Il est évident que le Centre Hospitalier de Recherche et d'Application en Chirurgie Endoscopique et Reproduction Humaine (CHRACERH) de Yaoundé regorge d'un potentiel humain indéniable, notamment grâce à des spécialistes de renom. Inauguré en grande pompe en 2016 par la Première Dame, Chantal Biya — sa marraine par excellence —, l’établissement a permis à de nombreux couples de retrouver le sourire grâce à la procréation médicalement assistée ou au traitement de l'infertilité.
Pendant longtemps, cet établissement s'est bien porté, sans doute parce que sa marraine se montrait particulièrement vigilante, y injectant régulièrement des fonds importants et du matériel de pointe sous forme de dons. Malheureusement, depuis un certain temps, Chantal Biya semble mobilisée sur plusieurs fronts : batailles politiques, santé de son illustre époux affaibli par le poids de l'âge, et projets personnels.
Sous l'autorité de l'inénarrable Pr Jean-Marie Kasia, cette belle initiative prend désormais du plomb dans l'aile.

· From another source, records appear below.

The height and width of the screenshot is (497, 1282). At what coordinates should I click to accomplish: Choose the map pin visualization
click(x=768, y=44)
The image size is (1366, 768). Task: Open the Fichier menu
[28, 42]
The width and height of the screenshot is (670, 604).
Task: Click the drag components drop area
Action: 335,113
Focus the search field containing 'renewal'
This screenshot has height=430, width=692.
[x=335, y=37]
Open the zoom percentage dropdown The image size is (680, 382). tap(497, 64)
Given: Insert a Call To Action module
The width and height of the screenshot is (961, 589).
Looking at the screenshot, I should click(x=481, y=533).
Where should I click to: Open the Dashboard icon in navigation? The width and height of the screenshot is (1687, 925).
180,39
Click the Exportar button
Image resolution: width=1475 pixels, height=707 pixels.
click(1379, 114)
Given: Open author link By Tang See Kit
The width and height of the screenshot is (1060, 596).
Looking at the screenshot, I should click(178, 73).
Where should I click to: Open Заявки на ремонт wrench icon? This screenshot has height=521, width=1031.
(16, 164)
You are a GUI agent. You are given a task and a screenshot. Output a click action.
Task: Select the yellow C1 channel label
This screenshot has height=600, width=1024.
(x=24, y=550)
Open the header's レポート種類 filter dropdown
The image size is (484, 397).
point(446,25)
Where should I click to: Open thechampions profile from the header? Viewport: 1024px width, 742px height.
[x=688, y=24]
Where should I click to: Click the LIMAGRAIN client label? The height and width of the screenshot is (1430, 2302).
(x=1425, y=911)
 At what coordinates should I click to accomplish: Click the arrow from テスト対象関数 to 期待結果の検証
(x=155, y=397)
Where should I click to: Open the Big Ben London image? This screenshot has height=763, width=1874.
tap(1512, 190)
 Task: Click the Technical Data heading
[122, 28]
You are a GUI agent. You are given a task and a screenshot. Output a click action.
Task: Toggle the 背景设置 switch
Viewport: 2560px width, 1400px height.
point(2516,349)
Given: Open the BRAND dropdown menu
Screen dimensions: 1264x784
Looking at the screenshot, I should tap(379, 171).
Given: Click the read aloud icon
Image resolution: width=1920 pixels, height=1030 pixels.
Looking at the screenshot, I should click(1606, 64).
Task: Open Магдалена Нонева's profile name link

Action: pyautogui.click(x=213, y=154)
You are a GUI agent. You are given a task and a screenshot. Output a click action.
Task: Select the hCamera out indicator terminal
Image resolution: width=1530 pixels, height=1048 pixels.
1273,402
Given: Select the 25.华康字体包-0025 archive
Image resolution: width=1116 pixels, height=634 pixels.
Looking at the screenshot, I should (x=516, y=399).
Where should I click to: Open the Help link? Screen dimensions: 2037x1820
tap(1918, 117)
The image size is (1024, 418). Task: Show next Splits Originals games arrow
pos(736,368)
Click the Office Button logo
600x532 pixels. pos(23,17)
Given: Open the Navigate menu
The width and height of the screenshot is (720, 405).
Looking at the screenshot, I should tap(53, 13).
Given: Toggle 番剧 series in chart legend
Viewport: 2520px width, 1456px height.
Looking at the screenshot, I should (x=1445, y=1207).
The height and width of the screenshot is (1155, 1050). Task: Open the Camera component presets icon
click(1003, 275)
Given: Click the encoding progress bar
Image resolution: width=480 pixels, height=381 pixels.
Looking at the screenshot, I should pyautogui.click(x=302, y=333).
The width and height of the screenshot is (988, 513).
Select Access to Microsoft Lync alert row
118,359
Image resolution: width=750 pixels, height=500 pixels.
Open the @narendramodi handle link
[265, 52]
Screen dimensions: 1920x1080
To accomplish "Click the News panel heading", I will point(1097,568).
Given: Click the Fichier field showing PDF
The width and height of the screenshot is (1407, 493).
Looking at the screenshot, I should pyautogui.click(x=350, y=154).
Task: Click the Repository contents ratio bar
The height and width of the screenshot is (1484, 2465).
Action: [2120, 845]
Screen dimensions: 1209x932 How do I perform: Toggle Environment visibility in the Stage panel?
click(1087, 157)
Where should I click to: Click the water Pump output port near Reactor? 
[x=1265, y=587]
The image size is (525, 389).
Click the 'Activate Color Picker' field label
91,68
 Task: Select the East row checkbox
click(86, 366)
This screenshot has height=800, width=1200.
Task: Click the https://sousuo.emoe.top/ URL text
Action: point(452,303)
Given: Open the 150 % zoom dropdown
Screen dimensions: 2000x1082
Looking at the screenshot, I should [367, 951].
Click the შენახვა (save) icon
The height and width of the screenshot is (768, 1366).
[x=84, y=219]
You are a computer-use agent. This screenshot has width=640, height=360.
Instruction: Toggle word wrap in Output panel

Le CHRACERH est malade et les plaintes des patients affluent. À titre d'exemple, ceux qui y ont séjourné le week-end dernier témoigneront de l'absence totale de lumière suite à de multiples délestages. Faute d'alternatives pour pallier ces coupures d'électricité, le séjour des mères et des bébés devient invivable, ces derniers étant exposés aux piqûres de moustiques.
Et ce n'est pas tout. Les patients dénoncent également des factures vertigineuses et des cas de surfacturation. Par exemple, bien que les repas soient facturés quotidiennement, les malades n'auraient rien eu à se mettre sous la dent durant tout le week-end.
Face à cette situation alarmante, certaines voix évoquent une démotivation totale du Pr Kasia, qui serait épuisé physiquement et moralement après avoir longtemps stagné à la tête de cette structure. D'autres, en revanche, pointent ses ambitions politiques : il se murmure qu'il viserait un maroquin ministériel. En attendant, la situation passe de Charybde en Scylla sous son regard impuissant, bien que ce dernier ne tarisse jamais d'éloges à l'endroit de l'épouse du Chef de l'État, laquelle lui a permis de bâtir une solide santé financière grâce à ce poste lucratif.
Autre "atout" pour ce tireur d'élite — qui ne semble négliger aucune cible, toutes catégories confondues — : Monsieur l'Administrateur Directeur Général n'a jamais fait dans la dentelle pour ce qui est de l'un de ses sports favoris. Vive le très brillant spécialiste en chirurgie endoscopique. Le Cameroun a dépassé le temps des simples artifices.